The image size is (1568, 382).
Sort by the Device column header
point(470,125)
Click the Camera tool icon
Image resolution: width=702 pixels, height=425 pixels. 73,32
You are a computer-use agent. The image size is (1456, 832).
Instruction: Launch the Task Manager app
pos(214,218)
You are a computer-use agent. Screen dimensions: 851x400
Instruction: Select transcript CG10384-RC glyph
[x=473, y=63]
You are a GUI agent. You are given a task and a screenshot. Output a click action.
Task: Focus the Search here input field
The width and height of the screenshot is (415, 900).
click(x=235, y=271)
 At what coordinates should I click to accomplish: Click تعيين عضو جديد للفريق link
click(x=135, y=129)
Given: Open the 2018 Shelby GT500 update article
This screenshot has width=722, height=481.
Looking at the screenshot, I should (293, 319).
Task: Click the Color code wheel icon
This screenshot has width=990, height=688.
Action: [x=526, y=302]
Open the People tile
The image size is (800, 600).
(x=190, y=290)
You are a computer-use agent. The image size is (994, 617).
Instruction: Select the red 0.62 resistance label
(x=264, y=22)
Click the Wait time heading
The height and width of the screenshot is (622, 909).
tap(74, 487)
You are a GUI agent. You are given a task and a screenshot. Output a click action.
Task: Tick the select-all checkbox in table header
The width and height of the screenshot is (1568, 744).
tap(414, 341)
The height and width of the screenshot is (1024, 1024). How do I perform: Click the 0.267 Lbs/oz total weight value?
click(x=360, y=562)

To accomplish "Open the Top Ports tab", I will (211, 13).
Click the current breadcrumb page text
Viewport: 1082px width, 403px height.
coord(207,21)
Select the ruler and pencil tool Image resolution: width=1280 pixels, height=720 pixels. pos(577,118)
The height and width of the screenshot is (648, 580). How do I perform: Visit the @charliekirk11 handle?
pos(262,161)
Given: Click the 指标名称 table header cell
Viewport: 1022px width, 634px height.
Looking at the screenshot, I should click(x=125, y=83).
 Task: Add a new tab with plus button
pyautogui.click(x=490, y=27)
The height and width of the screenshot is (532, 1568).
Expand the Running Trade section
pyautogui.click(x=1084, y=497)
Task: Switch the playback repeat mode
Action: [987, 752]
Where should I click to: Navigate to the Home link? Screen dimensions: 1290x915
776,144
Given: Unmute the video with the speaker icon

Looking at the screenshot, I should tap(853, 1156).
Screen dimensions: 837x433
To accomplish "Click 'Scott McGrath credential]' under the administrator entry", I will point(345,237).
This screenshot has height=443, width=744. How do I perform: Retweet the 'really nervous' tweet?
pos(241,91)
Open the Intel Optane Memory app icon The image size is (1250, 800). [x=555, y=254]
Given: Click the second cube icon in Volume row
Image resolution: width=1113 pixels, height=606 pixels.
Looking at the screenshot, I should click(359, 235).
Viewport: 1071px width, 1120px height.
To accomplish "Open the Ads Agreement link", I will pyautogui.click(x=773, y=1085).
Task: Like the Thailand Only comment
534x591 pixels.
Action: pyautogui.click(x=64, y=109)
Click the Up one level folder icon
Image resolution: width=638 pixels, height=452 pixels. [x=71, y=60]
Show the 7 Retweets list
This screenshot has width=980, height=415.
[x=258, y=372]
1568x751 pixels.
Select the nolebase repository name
□ □ □ □ □
ASSIGNMENT:
Give back every entry, unchanged in any way.

COMPLETED TASK:
The image size is (1568, 382).
Sort by the Device column header
point(470,125)
Click the Camera tool icon
Image resolution: width=702 pixels, height=425 pixels. 73,32
You are a computer-use agent. The image size is (1456, 832).
Instruction: Launch the Task Manager app
pos(214,218)
You are a computer-use agent. Screen dimensions: 851x400
Instruction: Select transcript CG10384-RC glyph
[x=473, y=63]
You are a GUI agent. You are given a task and a screenshot. Output a click action.
Task: Focus the Search here input field
The width and height of the screenshot is (415, 900).
click(x=235, y=271)
 At what coordinates should I click to accomplish: Click تعيين عضو جديد للفريق link
click(x=135, y=129)
Given: Open the 2018 Shelby GT500 update article
This screenshot has width=722, height=481.
Looking at the screenshot, I should (293, 319).
Task: Click the Color code wheel icon
This screenshot has width=990, height=688.
Action: [x=526, y=302]
Open the People tile
The image size is (800, 600).
(x=190, y=290)
You are a computer-use agent. The image size is (994, 617).
Instruction: Select the red 0.62 resistance label
(x=264, y=22)
Click the Wait time heading
The height and width of the screenshot is (622, 909).
tap(74, 487)
You are a GUI agent. You are given a task and a screenshot. Output a click action.
Task: Tick the select-all checkbox in table header
The width and height of the screenshot is (1568, 744).
tap(414, 341)
The height and width of the screenshot is (1024, 1024). How do I perform: Click the 0.267 Lbs/oz total weight value?
click(x=360, y=562)

To accomplish "Open the Top Ports tab", I will (211, 13).
Click the current breadcrumb page text
Viewport: 1082px width, 403px height.
coord(207,21)
Select the ruler and pencil tool Image resolution: width=1280 pixels, height=720 pixels. pos(577,118)
The height and width of the screenshot is (648, 580). How do I perform: Visit the @charliekirk11 handle?
pos(262,161)
Given: Click the 指标名称 table header cell
Viewport: 1022px width, 634px height.
Looking at the screenshot, I should click(x=125, y=83).
 Task: Add a new tab with plus button
pyautogui.click(x=490, y=27)
The height and width of the screenshot is (532, 1568).
Expand the Running Trade section
pyautogui.click(x=1084, y=497)
Task: Switch the playback repeat mode
Action: [987, 752]
Where should I click to: Navigate to the Home link? Screen dimensions: 1290x915
776,144
Given: Unmute the video with the speaker icon

Looking at the screenshot, I should tap(853, 1156).
Screen dimensions: 837x433
To accomplish "Click 'Scott McGrath credential]' under the administrator entry", I will point(345,237).
This screenshot has height=443, width=744. How do I perform: Retweet the 'really nervous' tweet?
pos(241,91)
Open the Intel Optane Memory app icon The image size is (1250, 800). [x=555, y=254]
Given: Click the second cube icon in Volume row
Image resolution: width=1113 pixels, height=606 pixels.
Looking at the screenshot, I should click(359, 235).
Viewport: 1071px width, 1120px height.
To accomplish "Open the Ads Agreement link", I will pyautogui.click(x=773, y=1085).
Task: Like the Thailand Only comment
534x591 pixels.
Action: pyautogui.click(x=64, y=109)
Click the Up one level folder icon
Image resolution: width=638 pixels, height=452 pixels. [x=71, y=60]
Show the 7 Retweets list
This screenshot has width=980, height=415.
[x=258, y=372]
1568x751 pixels.
Select the nolebase repository name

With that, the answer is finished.